My sister and I have always been close in weight, but I have always been just a little heavier. I've recently lost a decent amount of weight, (I'm not done yet but am working hard toward my goal.) She noticed my weight loss and I made the mistake of telling her that I now weigh 10 pounds less than she does. She keeps trying to get me to eat the unhealthy foods that I love, but have been very good about staying away from these past few weeks. Today, she stopped by my job with a milkshake that is over 900 calories! She could just be trying to be nice. I know that it is ultimately up to me to be strong and say no, but sometimes it's so hard. How should I go about dealing with this?

Replies

  • alexislucas84
    alexislucas84 Posts: 10 Member
    Pretend your drinking it though the straw and when she leaves toss it. One time, a coworker brought me 2 slices of pizza to me at my desk and when he left...... I put the pizza in my desk and threw the plate away to make it look like I gobbled it up. Stay strong!
  • Megan__Marie
    Megan__Marie Posts: 182 Member
    Thanks for the good advice! I didn't want to be rude by telling her I wasn't going to drink it. I also felt bad that she wasted her money on something I didn't want.
  • jafrab
    jafrab Posts: 5 Member
    I also..have bought unhealthy food and sadly gotten rid of it. I too love tasty unhealthy foods at times but its NOT worth it. All the cellulite and rolls literally gross me out when I reflect upon the choices I have and make. I dont promote wasting food but simply surround your new self with delicious crispy fruits and vegetables. Stay away from fried foods.. I am also working on this
  • Jbubello
    Jbubello Posts: 19 Member
    Oh that sounds like sabotage to me. It's weird how people react to one's weight loss, has she said how good you look? Maybe not, either way that tactic is cruel. I'd tell her kindly how committed you are to a healthy lifestyle, thanks for the 900 cal shake, but no thanks!
  • Megan__Marie
    Megan__Marie Posts: 182 Member
    Thank you guys so much for the good advice! Jafrab, your right, the unhealthy foods really aren't worth it. I may feel bad wasting food, but I think I would feel that much worse actually eating the food.
    Jbubello, no she hasn't said that I look "good" just that she could tell I had lost some weight. I love my sister and she's not a mean person, she just hasn't started her own journey to a healthier lifestyle yet. She's talked about it, but hasn't acted on it.
  • zoeysasha37
    zoeysasha37 Posts: 7,088 Member
    Nobody can actually sabotage you, unless you let them.
    She can bring you 500milk shakes but its up to you if you drink them or not.
    I would just say thank you and take a few sips then toss it if it doesn't fit in your calories.
    If this continues, you could explain that these drinks dont fit into your daily calories and you are appreciative but cant accept them. She'll definitely get the hint . Honestly, if this becomes a constant occurrence then i think you should talk with her about it.
  • softblondechick
    softblondechick Posts: 1,275 Member
    It is a passive aggressive jealous activity. My SO does this all the time. He says he supports my diet, then in the next breathe asks me if I want to go to DQ for a cone! Sometimes I fall into it. It is a habit.

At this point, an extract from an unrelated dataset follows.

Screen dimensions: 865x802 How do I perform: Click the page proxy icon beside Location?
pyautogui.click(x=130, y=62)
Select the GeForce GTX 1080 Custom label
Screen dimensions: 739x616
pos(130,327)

    I believe my SO wants me to stay fat and unattractive to other men. He feels more secure. He is a major feeder! If I listened to him I would weigh 500 pounds! He equates food with love, so he always asks me if I am hungry. He brings home treats, like Butter Pecan ice cream, orders my favorite pizza for me as a surprise, and then acts hurt if I get mad...or don't want or eat what he bought. It is a messed up dynamic. He has finally learned that I will hug him and throw the ice cream in the fridge. He no longer gets mad, if I don't eat it. And I don't get mad for him buying it. I tell him to buy me jewelry instead. Ha ha!
  • Megan__Marie
    Megan__Marie Posts: 182 Member
    Thorsmom01 and softblondechick thank you guys so much for your great advice... I'll definitely be having a talk with my sister.